Elsevier

Biochemical Engineering Journal

Volume 74, 15 May 2013, Pages 115-120
Biochemical Engineering Journal

Metabolic pools of phenolic acids in Salvia miltiorrhiza are enhanced by co-expression of Antirrhinum majus Delila and Rosea1 transcription factors

https://doi.org/10.1016/j.bej.2013.02.014Get rights and content

Abstract

Phenolic acids are universally distributed in plant species, where they participate in numerous bioactivities. However, their low abundance in Salvia miltiorrhiza is a perplexing problem. We examined the heterologous expression of two transcription factors, Delila (DEL) and Rosea1 (ROS1), from Antirrhinum majus in genetically modified S. miltiorrhiza. Productions of rosmarinic acid (RA) and salvianolic acid B (Sal B) were significantly elevated during normal growth stages. Contents of other phenylpropanoid metabolites were enhanced and antioxidant activity was markedly stronger. Both SmCHS and SmRAS were stimulated by co-expression of DEL and ROS1. Because levels of phenylpropanoid metabolites were increased while both were co-expressed in S. miltiorrhiza, we believe that this will be a useful strategy for improving the contents of phenolic acids (especially RA and Sal B) in this species.

Highlights

► The increased phenylpropane metabolites resulted in the enhancements of antioxidant activities. ► Rosmarinic acid and salvianolic acid B were significantly accumulated during different growth stages. ► Transgenic lines with the similar transcription profiles of AnRosea1 and AnDelila had higher contents of metabolites.

Introduction

The root of Salvia miltiorrhiza Bunge (Dansen) is a well-known traditional herbal medicine in China, where it is used mainly for treating cardiovascular and cerebrovascular diseases [1], [2]. Dansen contains two major types of biologically active compounds, lipid-soluble tanshinones and water-soluble phenolic acids. Salvianolic acid B, an important phenolic ingredient, has a wide spectrum of bioactivities, including powerful antioxidation, prevention of brain injury [3], [4], promotion of angiogenesis and reduction in myocardial ischemia [2], [5], antiatherosclerosis [6] and inhibition of platelet aggregation [7]. As one of the most effective secondary metabolites in this species, Sal B is a dimer of RA that is thought to be derived from both the phenylpropanoid and tyrosine pathways (Fig. 1) [8]. Since RA and Sal B are at low levels in this species under natural environment, the genetically engineering strategy of over-expression transcription factors (TFs) increases their production as desirable pharmaceuticals in some medicinal plants during their metabolic biosynthetic pathways [9]. The discovery of TFs that can improve the expression or activity of some genes involved in a desired pathway had opened new avenues toward controlling secondary metabolism [9]. Thus, over-expression of select TFs that stimulated the expression of the key enzyme genes involved in entire metabolic pathways was a feasible tool for engineering high levels of desirable metabolites. For example, Zhang et al. [10] had shown that a MYB-type TF, AtPAP1 (Production of Anthocyanin Pigmentation 1), was a positive transcriptional activator of phenolic acid biosynthesis. Furthermore, the contents of total phenolics, total flavonoids, anthocyanin, and lignin were significantly enhanced in S. miltiorrhiza when all were biosynthesized via core phenylpropanoid metabolism that was shared upstream [8], [11].
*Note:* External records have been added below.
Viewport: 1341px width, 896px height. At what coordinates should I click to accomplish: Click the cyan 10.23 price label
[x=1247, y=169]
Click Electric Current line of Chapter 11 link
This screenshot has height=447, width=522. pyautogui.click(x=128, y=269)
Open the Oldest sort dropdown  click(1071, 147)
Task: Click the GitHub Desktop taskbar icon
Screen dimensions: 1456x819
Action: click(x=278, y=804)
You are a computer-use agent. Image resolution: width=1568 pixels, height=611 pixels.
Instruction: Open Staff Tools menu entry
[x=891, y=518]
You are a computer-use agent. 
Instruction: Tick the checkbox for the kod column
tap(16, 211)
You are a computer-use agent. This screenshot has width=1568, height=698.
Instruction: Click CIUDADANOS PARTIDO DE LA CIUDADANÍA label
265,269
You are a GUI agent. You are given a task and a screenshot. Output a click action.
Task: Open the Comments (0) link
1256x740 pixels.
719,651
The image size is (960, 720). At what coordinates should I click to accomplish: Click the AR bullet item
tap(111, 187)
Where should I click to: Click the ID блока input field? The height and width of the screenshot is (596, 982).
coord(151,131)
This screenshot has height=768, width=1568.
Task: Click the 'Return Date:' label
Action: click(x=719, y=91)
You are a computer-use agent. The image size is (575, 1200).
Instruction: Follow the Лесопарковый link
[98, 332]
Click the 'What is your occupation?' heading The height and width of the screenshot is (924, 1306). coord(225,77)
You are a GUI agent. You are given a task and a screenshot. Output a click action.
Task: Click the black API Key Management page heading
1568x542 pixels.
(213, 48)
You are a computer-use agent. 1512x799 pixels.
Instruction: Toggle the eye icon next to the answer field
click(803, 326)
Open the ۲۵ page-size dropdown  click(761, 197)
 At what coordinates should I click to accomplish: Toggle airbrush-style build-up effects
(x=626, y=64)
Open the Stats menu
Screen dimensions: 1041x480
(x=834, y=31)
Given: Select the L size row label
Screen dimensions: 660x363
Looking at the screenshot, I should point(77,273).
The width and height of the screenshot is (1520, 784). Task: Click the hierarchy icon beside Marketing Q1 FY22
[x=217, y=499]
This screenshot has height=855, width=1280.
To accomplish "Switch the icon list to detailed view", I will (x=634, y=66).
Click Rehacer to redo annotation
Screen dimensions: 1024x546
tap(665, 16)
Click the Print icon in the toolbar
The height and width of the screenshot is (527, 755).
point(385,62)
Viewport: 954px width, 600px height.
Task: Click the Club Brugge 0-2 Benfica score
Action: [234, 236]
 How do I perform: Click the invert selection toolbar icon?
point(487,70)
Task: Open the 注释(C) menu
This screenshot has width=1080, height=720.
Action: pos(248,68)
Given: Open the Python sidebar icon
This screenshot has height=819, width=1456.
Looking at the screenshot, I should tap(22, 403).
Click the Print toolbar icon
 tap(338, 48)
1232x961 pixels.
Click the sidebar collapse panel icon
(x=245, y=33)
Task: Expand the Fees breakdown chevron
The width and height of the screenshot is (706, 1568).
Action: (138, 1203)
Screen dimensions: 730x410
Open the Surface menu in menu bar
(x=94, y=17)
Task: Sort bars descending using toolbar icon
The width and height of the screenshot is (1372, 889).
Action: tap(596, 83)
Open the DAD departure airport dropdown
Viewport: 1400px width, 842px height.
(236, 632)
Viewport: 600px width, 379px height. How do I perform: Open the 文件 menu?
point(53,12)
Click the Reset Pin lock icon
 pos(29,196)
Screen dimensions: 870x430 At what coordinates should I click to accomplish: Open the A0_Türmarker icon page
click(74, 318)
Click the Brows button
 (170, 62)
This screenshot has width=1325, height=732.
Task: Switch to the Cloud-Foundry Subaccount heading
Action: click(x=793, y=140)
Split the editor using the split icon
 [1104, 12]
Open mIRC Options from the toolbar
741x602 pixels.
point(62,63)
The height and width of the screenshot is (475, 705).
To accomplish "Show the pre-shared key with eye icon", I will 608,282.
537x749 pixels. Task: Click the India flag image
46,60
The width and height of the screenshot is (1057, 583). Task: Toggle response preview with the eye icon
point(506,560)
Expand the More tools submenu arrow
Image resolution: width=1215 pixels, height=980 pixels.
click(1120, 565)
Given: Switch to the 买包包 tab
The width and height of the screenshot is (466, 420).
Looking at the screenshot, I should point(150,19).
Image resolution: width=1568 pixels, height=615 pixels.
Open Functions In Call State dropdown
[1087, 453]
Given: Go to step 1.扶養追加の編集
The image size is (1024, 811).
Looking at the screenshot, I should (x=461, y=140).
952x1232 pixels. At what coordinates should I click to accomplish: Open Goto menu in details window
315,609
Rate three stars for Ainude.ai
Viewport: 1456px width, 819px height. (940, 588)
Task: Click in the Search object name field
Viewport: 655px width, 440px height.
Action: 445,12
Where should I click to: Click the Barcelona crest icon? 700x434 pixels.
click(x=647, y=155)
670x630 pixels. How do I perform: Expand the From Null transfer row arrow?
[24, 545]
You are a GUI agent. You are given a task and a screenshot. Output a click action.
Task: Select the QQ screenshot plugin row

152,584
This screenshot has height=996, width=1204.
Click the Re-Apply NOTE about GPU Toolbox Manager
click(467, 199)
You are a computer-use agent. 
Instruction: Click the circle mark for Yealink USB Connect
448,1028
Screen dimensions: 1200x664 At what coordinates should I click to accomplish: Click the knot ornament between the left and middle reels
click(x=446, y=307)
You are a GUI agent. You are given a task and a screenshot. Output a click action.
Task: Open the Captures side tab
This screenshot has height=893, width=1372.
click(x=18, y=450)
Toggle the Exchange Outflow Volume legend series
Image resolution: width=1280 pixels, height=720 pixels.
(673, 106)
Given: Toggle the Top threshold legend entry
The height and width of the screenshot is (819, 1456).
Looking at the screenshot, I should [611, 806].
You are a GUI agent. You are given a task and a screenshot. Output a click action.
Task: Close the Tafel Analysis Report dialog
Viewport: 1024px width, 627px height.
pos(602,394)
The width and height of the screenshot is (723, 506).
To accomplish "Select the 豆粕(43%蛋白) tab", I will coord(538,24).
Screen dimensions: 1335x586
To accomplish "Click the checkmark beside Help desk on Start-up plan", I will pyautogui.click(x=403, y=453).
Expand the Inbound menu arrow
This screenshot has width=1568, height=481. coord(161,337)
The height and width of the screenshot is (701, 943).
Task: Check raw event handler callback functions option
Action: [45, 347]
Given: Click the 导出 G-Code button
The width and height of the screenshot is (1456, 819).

Because these TFs are positive regulators of the phenylpropanoid metabolic pathway and other related pathways, they are likely to modulate secondary metabolism and cause Sal B to accumulate in S. miltiorrhiza. To date, many MYB TFs had been shown to participate in the regulation of phenylpropanoid metabolism. These included ZmC1/ZmP1 (COLORED ALEURONE1/PURPLE PLANT1) in Zea mays (maize) [12], [13], PyAN2 (ANTHOCYANIN2 in Petunia hybrida) [14], AtPAP1/AtPAP2 in Arabidopsis thaliana [15], and AmRosea1/AmRosea2 in Antirrhinum majus [16]. All of them induced the accumulation of phenylpropanoid metabolites, e.g., hydroxycinnamic acids, anthocyanins, proanthocyanins, isoflavones, flavonols, lignins, and some other species-specific metabolites. Other types of TFs, such as bHLH (basic helix-loop-helix), regulated the key structural genes of secondary metabolism and positively triggered the accumulation of secondary metabolic products. Likewise, ZmLc controlled anthocyanin synthesis in Medicago sp. (alfalfa) [17], while transient expression of AtGL3 (a bHLH-type TF, Glabra3) induced the accumulation of anthocyanin in a white-flowered Matthiola incana mutant [18]. Two bHLH TFs – OsRc (Rc, brown pericarp and seed coat), and OsRd (Rd, red pericarp and seed coat) – were positive regulators of proanthocyanidin involved in developing the red pericarp of rice [19], [20]. Other bHLH TFs participated in the regulation of secondary metabolism, e.g., AmDelila in A. majus [21], PfMYC-RP in Perilla frutescens [22], and PhAN1 and PhJAF13 in Petunia hybrida [23], [24].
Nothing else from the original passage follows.